Dundalk
- Chairman: Brian Ainscough (until 17 September)
- Head coach: Stephen O'Donnell (until 8 April) Brian Gartland & Liam Burns (interim 9–20 April) Noel King (from 21 April–15 May) Liam Burns (interim from 15-24 May) Jon Daly (from 24 May)
- Stadium: Oriel Park
- League of Ireland: 10th (relegated)
- FAI Cup: First round
- Leinster Senior Cup: Quarter-final
- Top goalscorer: League: Jamie Gullan (6) All: Jamie Gullan (6)
- Highest home attendance: 3,122 v Galway United, 23 February 2024
- Average home league attendance: 2,419
- Biggest win: 4–2 (versus Drogheda United (Round 24)
- Biggest defeat: 0–5 (versus Sligo Rovers (Round 4)
| Home colours | Away colours |
- ← 20232025 →

= 2024 Dundalk F.C. season =

Irish football season

Dundalk entered the 2024 season having finished in fifth place in the league the previous season, which meant that they did not qualify for European competition in 2024–25.
Stephen O'Donnell was the club's head coach going into the new term, his third season in charge.
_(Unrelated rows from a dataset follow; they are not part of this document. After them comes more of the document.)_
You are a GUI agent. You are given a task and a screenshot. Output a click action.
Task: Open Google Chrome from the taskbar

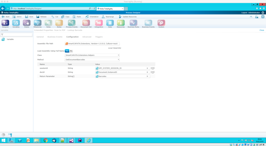[x=45, y=141]
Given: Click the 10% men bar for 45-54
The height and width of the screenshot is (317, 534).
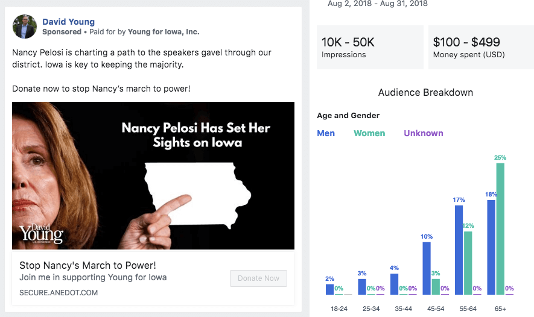Looking at the screenshot, I should 427,268.
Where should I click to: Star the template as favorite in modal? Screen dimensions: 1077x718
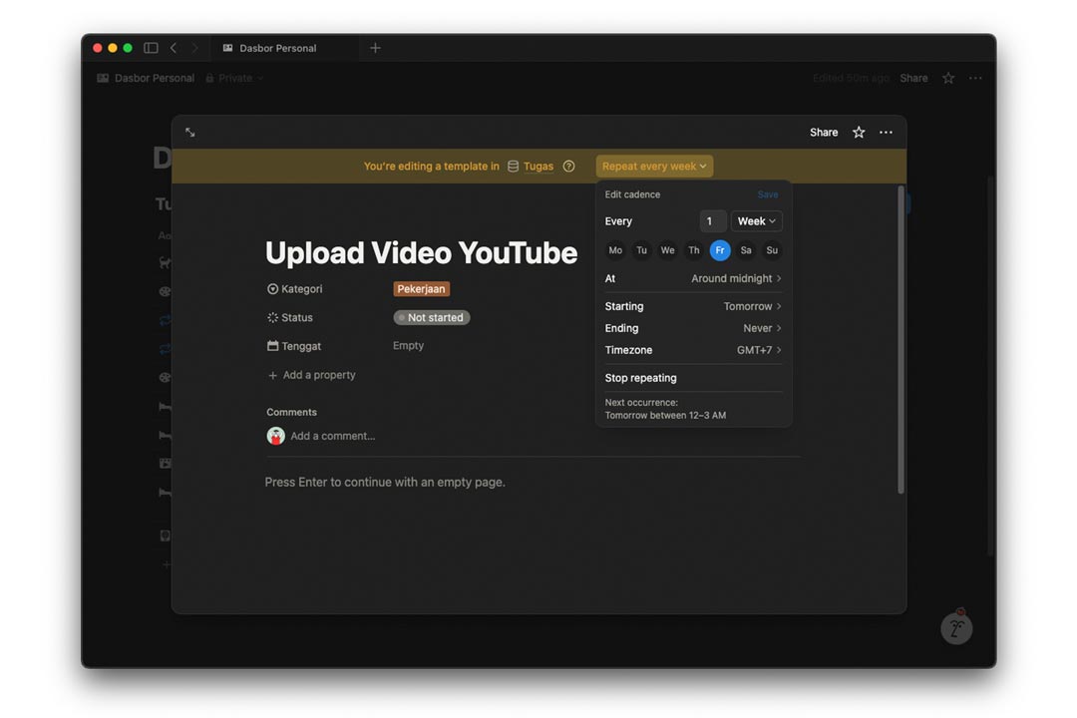coord(858,133)
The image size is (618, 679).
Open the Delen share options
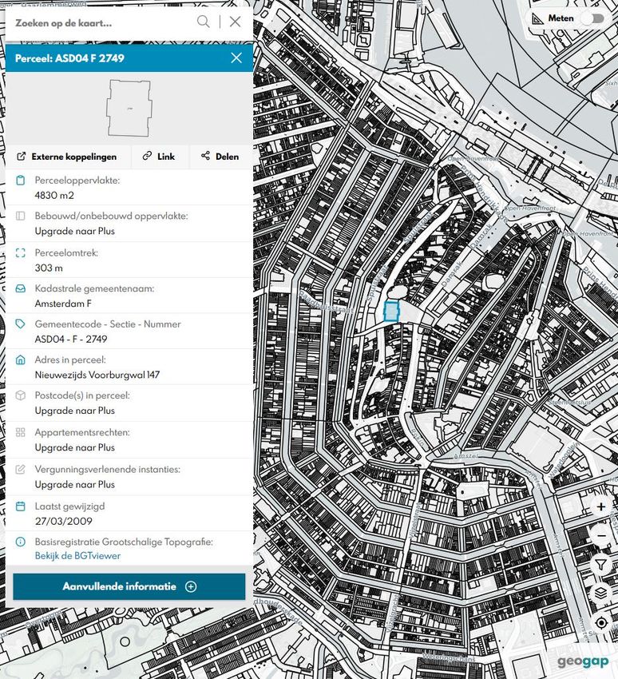pyautogui.click(x=220, y=157)
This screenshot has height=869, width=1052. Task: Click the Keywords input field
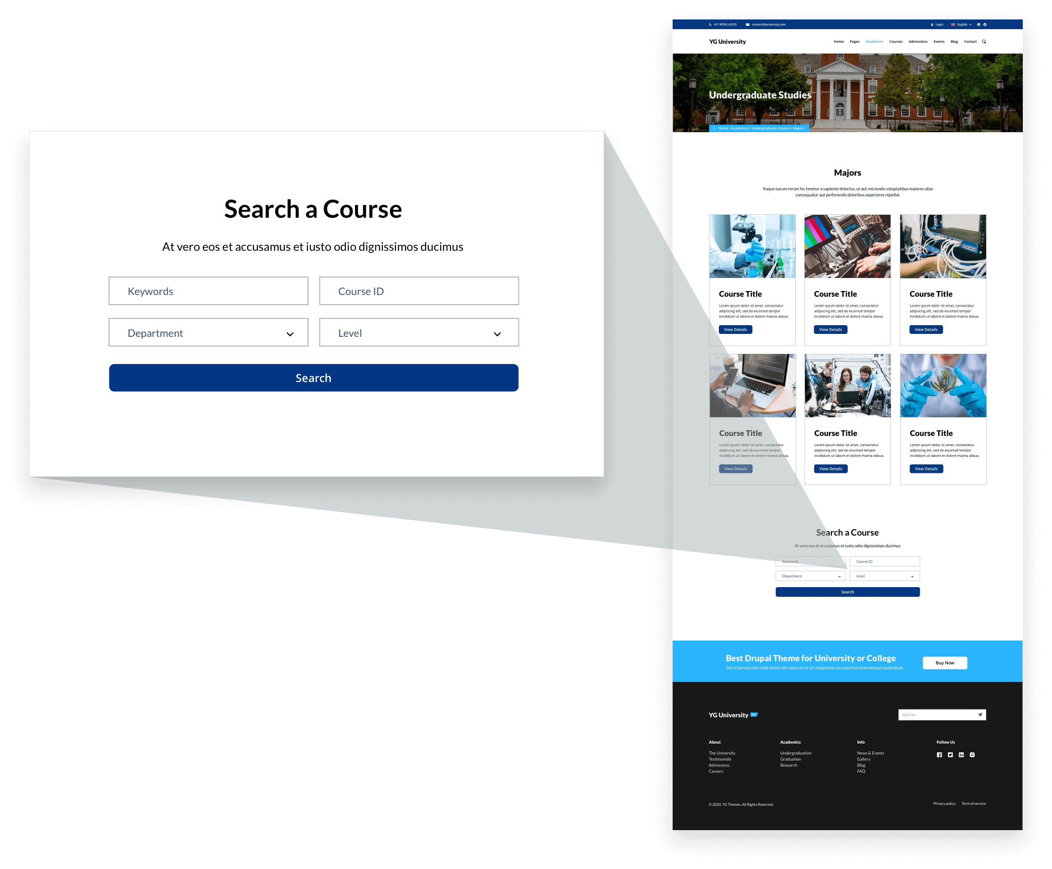[207, 291]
During the close season, US-based businessman Brian Ainscough took ownership of the club from Andy Connolly and STATSports duo Seán O'Connor and Alan Clarke. Record goalscorer Pat Hoban was sold to Derry City ahead of the new season, having scored a total of 150 goals over eight seasons.
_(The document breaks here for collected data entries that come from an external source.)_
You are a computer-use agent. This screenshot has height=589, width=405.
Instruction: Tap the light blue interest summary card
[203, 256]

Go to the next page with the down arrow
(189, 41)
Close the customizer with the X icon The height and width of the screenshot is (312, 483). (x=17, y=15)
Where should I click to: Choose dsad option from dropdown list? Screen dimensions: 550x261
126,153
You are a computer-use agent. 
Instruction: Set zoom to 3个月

2024 was Dundalk's 16th consecutive season in the top tier of Irish football, their 89th in all, and their 98th in the League of Ireland.

==Season summary==
The season began with the Leinster Senior Cup and they were knocked out in the Quarter finals by St. Mochta's of the Leinster Senior League.
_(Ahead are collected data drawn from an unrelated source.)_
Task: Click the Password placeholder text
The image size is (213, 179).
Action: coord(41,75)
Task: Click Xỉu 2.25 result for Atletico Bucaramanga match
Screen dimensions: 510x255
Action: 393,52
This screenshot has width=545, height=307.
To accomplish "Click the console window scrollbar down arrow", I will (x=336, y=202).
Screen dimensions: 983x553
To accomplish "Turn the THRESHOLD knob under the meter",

The league season consisting of 36 matches (four series of nine matches) began on 16 February 2024. A poor start to the league programme, which saw Dundalk at the foot of the table with no wins after eight matches, resulted in O'Donnell being let go. He was replaced on an interim basis by the club's Head of Football operations, Brian Gartland, and first team coach, Liam Burns.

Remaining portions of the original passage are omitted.